§ Saved entries
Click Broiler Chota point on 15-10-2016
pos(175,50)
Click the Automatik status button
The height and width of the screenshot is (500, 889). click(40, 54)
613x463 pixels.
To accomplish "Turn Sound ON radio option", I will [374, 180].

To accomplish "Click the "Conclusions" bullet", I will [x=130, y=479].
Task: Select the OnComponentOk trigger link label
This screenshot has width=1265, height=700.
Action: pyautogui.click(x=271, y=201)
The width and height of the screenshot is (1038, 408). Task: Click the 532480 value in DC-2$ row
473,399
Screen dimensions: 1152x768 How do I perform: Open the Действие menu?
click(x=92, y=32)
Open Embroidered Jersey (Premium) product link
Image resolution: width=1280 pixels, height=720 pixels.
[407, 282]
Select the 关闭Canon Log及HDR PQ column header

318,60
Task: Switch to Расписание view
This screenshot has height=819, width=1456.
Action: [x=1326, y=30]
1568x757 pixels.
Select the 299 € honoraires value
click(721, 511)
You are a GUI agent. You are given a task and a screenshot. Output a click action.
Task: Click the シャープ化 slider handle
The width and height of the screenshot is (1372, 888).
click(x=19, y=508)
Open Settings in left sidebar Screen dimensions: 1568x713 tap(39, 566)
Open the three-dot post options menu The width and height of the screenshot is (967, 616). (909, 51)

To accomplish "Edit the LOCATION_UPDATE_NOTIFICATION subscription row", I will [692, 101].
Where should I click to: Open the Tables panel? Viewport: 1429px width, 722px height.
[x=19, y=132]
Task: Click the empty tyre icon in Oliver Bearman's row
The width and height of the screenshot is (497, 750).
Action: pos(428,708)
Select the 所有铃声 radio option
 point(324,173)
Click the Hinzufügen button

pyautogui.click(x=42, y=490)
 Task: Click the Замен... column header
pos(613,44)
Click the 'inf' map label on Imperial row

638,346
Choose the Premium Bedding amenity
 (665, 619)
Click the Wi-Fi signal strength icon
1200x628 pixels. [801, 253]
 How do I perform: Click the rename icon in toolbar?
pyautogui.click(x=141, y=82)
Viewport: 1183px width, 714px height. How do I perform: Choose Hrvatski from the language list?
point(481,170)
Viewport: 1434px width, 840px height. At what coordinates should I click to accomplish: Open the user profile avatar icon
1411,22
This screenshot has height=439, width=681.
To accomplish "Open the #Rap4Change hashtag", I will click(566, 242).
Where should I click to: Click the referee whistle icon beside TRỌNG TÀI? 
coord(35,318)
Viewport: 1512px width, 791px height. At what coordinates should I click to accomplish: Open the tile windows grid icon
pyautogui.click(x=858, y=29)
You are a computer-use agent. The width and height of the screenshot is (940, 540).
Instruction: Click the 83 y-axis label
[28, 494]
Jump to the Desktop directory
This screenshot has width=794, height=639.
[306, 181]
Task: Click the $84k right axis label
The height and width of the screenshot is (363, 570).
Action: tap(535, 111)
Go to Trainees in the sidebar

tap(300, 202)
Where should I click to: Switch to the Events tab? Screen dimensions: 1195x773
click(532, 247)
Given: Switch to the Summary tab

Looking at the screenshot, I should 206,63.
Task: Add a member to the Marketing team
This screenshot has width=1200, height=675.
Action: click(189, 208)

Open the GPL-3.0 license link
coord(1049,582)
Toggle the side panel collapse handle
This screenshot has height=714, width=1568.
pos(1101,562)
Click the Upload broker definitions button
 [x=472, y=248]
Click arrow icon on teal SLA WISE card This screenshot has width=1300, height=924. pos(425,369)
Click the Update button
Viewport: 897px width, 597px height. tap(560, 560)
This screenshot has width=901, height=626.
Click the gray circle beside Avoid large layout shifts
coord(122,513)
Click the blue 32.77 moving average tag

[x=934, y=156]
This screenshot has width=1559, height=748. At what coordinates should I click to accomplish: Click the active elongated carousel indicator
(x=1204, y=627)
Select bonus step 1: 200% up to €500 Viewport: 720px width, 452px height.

§ Assignment
Restate every record above, exactly, in full.

§ Exercise response
Click Broiler Chota point on 15-10-2016
pos(175,50)
Click the Automatik status button
The height and width of the screenshot is (500, 889). click(40, 54)
613x463 pixels.
To accomplish "Turn Sound ON radio option", I will [374, 180].

To accomplish "Click the "Conclusions" bullet", I will [x=130, y=479].
Task: Select the OnComponentOk trigger link label
This screenshot has width=1265, height=700.
Action: pyautogui.click(x=271, y=201)
The width and height of the screenshot is (1038, 408). Task: Click the 532480 value in DC-2$ row
473,399
Screen dimensions: 1152x768 How do I perform: Open the Действие menu?
click(x=92, y=32)
Open Embroidered Jersey (Premium) product link
Image resolution: width=1280 pixels, height=720 pixels.
[407, 282]
Select the 关闭Canon Log及HDR PQ column header

318,60
Task: Switch to Расписание view
This screenshot has height=819, width=1456.
Action: [x=1326, y=30]
1568x757 pixels.
Select the 299 € honoraires value
click(721, 511)
You are a GUI agent. You are given a task and a screenshot. Output a click action.
Task: Click the シャープ化 slider handle
The width and height of the screenshot is (1372, 888).
click(x=19, y=508)
Open Settings in left sidebar Screen dimensions: 1568x713 tap(39, 566)
Open the three-dot post options menu The width and height of the screenshot is (967, 616). (909, 51)

To accomplish "Edit the LOCATION_UPDATE_NOTIFICATION subscription row", I will [692, 101].
Where should I click to: Open the Tables panel? Viewport: 1429px width, 722px height.
[x=19, y=132]
Task: Click the empty tyre icon in Oliver Bearman's row
The width and height of the screenshot is (497, 750).
Action: pos(428,708)
Select the 所有铃声 radio option
 point(324,173)
Click the Hinzufügen button

pyautogui.click(x=42, y=490)
 Task: Click the Замен... column header
pos(613,44)
Click the 'inf' map label on Imperial row

638,346
Choose the Premium Bedding amenity
 (665, 619)
Click the Wi-Fi signal strength icon
1200x628 pixels. [801, 253]
 How do I perform: Click the rename icon in toolbar?
pyautogui.click(x=141, y=82)
Viewport: 1183px width, 714px height. How do I perform: Choose Hrvatski from the language list?
point(481,170)
Viewport: 1434px width, 840px height. At what coordinates should I click to accomplish: Open the user profile avatar icon
1411,22
This screenshot has height=439, width=681.
To accomplish "Open the #Rap4Change hashtag", I will click(566, 242).
Where should I click to: Click the referee whistle icon beside TRỌNG TÀI? 
coord(35,318)
Viewport: 1512px width, 791px height. At what coordinates should I click to accomplish: Open the tile windows grid icon
pyautogui.click(x=858, y=29)
You are a computer-use agent. The width and height of the screenshot is (940, 540).
Instruction: Click the 83 y-axis label
[28, 494]
Jump to the Desktop directory
This screenshot has width=794, height=639.
[306, 181]
Task: Click the $84k right axis label
The height and width of the screenshot is (363, 570).
Action: tap(535, 111)
Go to Trainees in the sidebar

tap(300, 202)
Where should I click to: Switch to the Events tab? Screen dimensions: 1195x773
click(532, 247)
Given: Switch to the Summary tab

Looking at the screenshot, I should 206,63.
Task: Add a member to the Marketing team
This screenshot has width=1200, height=675.
Action: click(189, 208)

Open the GPL-3.0 license link
coord(1049,582)
Toggle the side panel collapse handle
This screenshot has height=714, width=1568.
pos(1101,562)
Click the Upload broker definitions button
 [x=472, y=248]
Click arrow icon on teal SLA WISE card This screenshot has width=1300, height=924. pos(425,369)
Click the Update button
Viewport: 897px width, 597px height. tap(560, 560)
This screenshot has width=901, height=626.
Click the gray circle beside Avoid large layout shifts
coord(122,513)
Click the blue 32.77 moving average tag

[x=934, y=156]
This screenshot has width=1559, height=748. At what coordinates should I click to accomplish: Click the active elongated carousel indicator
(x=1204, y=627)
Select bonus step 1: 200% up to €500 Viewport: 720px width, 452px height.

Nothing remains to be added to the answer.